What is a marriage penalty? Couples incur a marriage tax penalty when their combined income results in a larger tax bill than if each had filed as a single taxpayer and totaled their individual income taxes.
Some couples also get a marriage bonus
What is a marriage bonus? A tax bonus can happen when two individuals with unequal incomes marry. If a high-income individual marries a low-income individual, the couple can get a smaller tax on their combined income compared to the total tax they would pay if each filled as a single taxpayer.
How the TCJA affects the marriage penalty and bonus
The TCJA did not specifically address the marriage penalty. The act did not reform taxes it just cut some individual and corporate taxes. The tax cuts for individuals occur due to the new regulation’s changes to the tax brackets and standard deductions.
The Washington DC-based Tax Foundation crunched numbers and discovered that only high-income and very low-income married couples will incur a marriage penalty. At this link, you can read the Tax Foundations complete analysis of the marriage penalties and bonuses under the TCJA.
High-income couples earning jointly more than $400,000, get a marriage penalty due to the new law’s tax bracket changes. In the past, even moderate-income tax filers received a marriage penalty. Now the tax law has effectively eliminated the marriage penalty except for those with higher income.

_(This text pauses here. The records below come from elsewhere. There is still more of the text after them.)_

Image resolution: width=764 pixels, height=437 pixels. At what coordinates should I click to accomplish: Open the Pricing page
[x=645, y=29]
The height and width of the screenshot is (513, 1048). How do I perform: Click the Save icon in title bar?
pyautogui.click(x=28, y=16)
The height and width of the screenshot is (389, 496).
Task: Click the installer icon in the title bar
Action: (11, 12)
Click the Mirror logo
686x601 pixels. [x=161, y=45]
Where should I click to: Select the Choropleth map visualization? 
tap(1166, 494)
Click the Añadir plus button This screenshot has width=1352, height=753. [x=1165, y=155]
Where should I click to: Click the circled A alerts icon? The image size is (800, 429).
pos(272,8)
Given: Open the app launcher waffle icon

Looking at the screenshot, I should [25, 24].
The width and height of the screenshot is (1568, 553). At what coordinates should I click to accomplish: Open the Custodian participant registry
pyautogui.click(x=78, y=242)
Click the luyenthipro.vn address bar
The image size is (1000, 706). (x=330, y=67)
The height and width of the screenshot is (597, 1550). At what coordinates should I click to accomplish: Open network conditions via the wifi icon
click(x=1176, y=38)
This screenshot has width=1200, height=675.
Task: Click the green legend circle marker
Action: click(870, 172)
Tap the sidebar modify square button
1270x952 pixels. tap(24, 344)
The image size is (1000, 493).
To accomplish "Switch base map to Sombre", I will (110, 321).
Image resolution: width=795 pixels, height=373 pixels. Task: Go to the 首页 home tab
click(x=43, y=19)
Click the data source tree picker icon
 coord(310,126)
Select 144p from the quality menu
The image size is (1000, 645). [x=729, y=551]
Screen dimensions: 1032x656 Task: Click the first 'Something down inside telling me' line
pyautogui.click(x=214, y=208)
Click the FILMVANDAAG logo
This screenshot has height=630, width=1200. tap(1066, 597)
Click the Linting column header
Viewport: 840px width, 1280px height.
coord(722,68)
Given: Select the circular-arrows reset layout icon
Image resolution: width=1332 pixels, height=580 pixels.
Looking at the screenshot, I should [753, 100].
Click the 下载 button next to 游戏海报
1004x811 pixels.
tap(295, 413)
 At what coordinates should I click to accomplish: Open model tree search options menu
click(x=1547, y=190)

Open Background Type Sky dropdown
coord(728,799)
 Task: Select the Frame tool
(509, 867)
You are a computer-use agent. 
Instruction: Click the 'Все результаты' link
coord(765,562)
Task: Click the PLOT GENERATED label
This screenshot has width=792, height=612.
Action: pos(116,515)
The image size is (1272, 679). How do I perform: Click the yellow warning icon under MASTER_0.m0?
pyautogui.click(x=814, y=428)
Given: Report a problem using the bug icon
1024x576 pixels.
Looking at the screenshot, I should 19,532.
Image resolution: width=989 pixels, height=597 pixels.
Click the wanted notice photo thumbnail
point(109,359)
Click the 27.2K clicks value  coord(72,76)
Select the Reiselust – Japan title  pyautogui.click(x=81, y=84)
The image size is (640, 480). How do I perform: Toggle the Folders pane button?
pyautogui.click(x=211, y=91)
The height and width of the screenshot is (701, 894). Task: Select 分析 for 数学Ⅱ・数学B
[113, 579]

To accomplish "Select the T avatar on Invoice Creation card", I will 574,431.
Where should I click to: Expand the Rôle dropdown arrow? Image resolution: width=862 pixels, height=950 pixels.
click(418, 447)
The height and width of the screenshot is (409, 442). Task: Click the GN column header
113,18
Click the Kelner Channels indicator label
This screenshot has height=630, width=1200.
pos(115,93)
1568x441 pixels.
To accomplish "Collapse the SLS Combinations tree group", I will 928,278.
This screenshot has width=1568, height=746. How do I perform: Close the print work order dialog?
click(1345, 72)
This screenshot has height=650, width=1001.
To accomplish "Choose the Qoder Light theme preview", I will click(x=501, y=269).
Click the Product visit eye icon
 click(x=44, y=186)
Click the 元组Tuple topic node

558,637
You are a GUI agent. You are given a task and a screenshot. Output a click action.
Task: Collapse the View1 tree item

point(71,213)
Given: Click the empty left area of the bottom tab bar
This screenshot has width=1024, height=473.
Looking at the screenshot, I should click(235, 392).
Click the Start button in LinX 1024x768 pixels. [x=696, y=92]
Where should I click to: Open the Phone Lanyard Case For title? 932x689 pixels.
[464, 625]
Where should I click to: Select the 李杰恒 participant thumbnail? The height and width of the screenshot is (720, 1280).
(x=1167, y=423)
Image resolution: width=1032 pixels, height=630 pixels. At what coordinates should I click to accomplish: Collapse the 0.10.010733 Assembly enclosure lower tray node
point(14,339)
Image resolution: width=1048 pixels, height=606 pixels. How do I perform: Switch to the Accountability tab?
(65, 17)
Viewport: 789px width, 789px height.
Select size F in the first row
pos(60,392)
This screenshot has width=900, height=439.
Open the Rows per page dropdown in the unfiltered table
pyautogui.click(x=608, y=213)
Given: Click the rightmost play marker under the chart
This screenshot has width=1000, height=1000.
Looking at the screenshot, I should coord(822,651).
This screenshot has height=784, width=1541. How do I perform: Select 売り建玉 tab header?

Some very low-income couples also take a tax hit with TCJA
Married low-income couples can see a marriage penalty due to the Earned Income Tax Credit (EITC). When low-income individuals marry and they combine their income, they may discover that their combined income pushes them into the phase-out range. The phase-out means the couple no longer gets the full EITC deduction. Under the TCJA, the EITC phase-out range starts at an income of $21,000 for couples and $15,000 for singles. You can read more about the EITC at this link.
Number of Children Can Affect Low-Income Couples Taxes
The number of children in the household will also affect the low-income couples’ tax bill under TCJA. According to the Tax Foundation, a very low-income couple with one child can incur a marriage penalty of $600.
This happens for two reasons. First, after marriage, the couple reduces the “head of household” exemption by one. If each spouse filed as a single taxpayer, the tax regulations would recognize each as a head of household, which results in a larger standard deduction and a wider tax bracket. After marriage, the couple only receives one “head of household” designation and they incur a higher taxable income as a result.
This higher taxable income creates the second reason for the couple’s marriage penalty. With a higher income, they can no longer take full advantage of the EITC and pay a higher tax as the result.
TCJA Provides a Marriage Bonus for some taxpayers
Due to the compression of the tax brackets under the TCJA, couples with widely different incomes can see a tax reduction after marriage. The Tax Foundation provides the example of a $20,000-income earner marrying a $60,000-income earner. In this situation, the couple will end up paying about $31 less in taxes after marriage compared to their combined tax bill if they filed as single filers.